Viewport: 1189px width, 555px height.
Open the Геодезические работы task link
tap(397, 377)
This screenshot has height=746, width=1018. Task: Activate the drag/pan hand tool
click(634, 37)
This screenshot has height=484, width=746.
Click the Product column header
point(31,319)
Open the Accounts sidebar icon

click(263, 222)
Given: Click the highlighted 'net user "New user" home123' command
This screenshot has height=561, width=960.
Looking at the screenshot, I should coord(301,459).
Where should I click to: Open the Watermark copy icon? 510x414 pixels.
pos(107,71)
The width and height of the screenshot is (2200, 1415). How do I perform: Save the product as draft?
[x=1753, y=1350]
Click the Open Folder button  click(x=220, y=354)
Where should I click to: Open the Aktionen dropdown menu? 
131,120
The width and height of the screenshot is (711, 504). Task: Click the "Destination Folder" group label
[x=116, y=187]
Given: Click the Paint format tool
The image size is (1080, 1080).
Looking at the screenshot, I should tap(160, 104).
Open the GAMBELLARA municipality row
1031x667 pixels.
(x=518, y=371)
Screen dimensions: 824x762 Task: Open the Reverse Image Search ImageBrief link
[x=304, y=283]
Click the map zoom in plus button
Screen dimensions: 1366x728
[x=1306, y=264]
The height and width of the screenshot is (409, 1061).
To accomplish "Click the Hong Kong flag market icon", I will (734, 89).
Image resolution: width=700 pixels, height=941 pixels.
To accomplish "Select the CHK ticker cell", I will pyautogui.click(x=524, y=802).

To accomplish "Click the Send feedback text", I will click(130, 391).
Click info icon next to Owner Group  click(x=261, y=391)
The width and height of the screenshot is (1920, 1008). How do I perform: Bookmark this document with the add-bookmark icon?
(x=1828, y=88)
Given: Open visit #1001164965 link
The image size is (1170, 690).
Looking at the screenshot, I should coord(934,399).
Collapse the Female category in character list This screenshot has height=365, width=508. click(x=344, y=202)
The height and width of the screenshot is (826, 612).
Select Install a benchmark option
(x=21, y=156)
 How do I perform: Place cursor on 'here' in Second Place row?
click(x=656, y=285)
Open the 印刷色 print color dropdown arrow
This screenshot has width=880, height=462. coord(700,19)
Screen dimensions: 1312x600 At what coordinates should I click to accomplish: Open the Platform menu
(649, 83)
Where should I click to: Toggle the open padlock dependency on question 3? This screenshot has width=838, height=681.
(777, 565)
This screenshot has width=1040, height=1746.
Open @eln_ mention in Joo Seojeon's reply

-=-=-

◆ Exercise objective
Report the number of lines in the listing above that hold the word "Given", and give no other text.

◆ Final answer
3